== Instructions for the task ==
Filter the data below for the string "computer" and copy each matching line.
** Opening Data in this exercise block **
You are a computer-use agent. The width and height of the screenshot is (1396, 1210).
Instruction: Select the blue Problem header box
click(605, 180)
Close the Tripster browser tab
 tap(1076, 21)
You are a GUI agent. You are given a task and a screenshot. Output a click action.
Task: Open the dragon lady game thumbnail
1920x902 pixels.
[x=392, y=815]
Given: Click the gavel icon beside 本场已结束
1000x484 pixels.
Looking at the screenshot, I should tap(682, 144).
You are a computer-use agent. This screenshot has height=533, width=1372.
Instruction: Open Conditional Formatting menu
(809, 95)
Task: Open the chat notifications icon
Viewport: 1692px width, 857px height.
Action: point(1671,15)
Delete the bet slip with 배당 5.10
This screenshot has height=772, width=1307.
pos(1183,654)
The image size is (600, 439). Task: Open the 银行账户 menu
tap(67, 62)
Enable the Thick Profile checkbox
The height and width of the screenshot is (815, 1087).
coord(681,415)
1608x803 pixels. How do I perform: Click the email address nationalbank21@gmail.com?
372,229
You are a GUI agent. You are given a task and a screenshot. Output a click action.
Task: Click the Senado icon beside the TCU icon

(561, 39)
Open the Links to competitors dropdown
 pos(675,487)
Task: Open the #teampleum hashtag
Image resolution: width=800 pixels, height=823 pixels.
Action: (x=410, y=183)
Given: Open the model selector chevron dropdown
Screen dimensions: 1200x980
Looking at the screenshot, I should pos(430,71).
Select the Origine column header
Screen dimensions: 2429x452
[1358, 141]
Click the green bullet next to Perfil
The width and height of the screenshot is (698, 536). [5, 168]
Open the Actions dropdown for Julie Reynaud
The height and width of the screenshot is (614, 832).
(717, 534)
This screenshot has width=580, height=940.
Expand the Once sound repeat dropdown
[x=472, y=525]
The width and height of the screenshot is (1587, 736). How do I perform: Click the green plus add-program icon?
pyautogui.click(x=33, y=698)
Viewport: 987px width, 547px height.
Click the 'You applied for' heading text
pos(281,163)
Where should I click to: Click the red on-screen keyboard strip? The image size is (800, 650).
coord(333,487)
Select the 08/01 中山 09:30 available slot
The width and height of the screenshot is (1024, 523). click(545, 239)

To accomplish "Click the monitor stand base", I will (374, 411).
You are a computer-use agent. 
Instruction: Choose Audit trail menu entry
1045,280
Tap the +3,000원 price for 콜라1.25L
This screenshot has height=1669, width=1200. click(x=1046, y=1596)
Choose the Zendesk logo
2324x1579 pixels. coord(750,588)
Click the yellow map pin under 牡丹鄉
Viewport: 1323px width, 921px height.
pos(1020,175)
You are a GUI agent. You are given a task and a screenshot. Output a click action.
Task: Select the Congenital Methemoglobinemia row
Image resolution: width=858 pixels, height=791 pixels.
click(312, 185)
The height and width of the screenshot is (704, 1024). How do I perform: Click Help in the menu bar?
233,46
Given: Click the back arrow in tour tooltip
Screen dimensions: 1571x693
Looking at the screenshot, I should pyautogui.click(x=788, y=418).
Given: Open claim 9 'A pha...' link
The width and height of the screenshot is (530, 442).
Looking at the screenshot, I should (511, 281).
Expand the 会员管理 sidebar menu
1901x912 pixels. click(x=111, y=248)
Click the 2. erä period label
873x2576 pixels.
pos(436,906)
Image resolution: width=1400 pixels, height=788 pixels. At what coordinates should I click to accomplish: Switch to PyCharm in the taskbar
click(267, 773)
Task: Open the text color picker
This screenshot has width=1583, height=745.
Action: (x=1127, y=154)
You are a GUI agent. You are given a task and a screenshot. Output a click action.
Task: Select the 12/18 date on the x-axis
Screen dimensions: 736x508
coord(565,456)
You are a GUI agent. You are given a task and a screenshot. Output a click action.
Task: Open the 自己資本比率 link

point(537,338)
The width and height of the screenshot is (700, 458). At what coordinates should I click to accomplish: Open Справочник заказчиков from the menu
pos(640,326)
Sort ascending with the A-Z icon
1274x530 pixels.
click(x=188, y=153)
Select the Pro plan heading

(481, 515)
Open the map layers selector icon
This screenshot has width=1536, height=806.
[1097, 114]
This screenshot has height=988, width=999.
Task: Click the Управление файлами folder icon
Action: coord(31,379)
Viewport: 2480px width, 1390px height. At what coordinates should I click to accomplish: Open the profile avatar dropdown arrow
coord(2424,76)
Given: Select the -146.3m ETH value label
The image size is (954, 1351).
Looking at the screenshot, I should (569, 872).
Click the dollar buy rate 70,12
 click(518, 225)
** Closing Data in this exercise block **
== Result for this task ==
You are a computer-use agent. The width and height of the screenshot is (1396, 1210).
You are a computer-use agent. This screenshot has height=533, width=1372.
You are a computer-use agent. 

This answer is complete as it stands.